Unfortunately profits have eluded Lime. The company reported a net loss of $11.6 million in 2011. However, excluding certain one-time, non-cash charges related to restructuring and intangible asset impairment, we estimate the net loss was $4.5 million. The loss notwithstanding it represents a significant improvement over the previous year largely on better coverage of fixed operating expenses by a 26% higher revenue level year-over-year.
It is not unreasonable to expect the new contract award, apparently one of the large utility relationships Lime has landed so far, could generate more improvement in bottom-line results in 2012. Indeed, the two analysts who publish estimates for Lime already expect the company to reach profitability by the end of 2012. The average of the two sets of estimates is $0.06 EPS on $147.3 million in 2012 and $0.21 EPS on $175.0 million in 2013. These were estimates in place before the PSE&G of NJ announcement and it is not clear if those analysts already had this contract in mind when last issuing estimates. I also note that Lime failed to meet the consensus in each of the last four quarters, suggesting that there is a bit of a love-fest going on for LIME.
That affection has not been translated to the LIME price. The stock is stuck just above its 52-week low of $2.58. Noise in the 2011 net loss from one-time, non-cash expenses might be part of the problem. The company’s also has significant “Costs and estimated earnings in excess of billings on uncompleted contracts.” The asset account increased $17.4 million in 2011 over 2010, meaning that amount of revenue booked in 2011 was actually not billed to customers. The build-up in 2011 represented 71% of the total growth in revenue in 2011 over 2010.

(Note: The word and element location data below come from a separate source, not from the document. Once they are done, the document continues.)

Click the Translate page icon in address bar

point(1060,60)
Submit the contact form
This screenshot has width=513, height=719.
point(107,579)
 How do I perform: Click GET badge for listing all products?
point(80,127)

LIME is included in the Efficiency Group in Crystal Equity Research’s The Mothers of Invention Index. I think Lime Energy is worth watching so see where bookings and billings shake out as the Company gains more experience in its sector. It will also be interesting to see if Lime can take its successes in the Garden State into other regions of the U.S. where utilities are ostensibly in just as great a need for energy efficiency solutions. The first whiff of profits should turn serve as a strong catalyst for the stock.
Neither the author of the Small Cap Strategist web log, Crystal Equity Research nor its affiliates have a beneficial interest in the companies mentioned herein. LIME is included in the Efficiency Group of Crystal Equity Research’s The Mothers of Invention Index.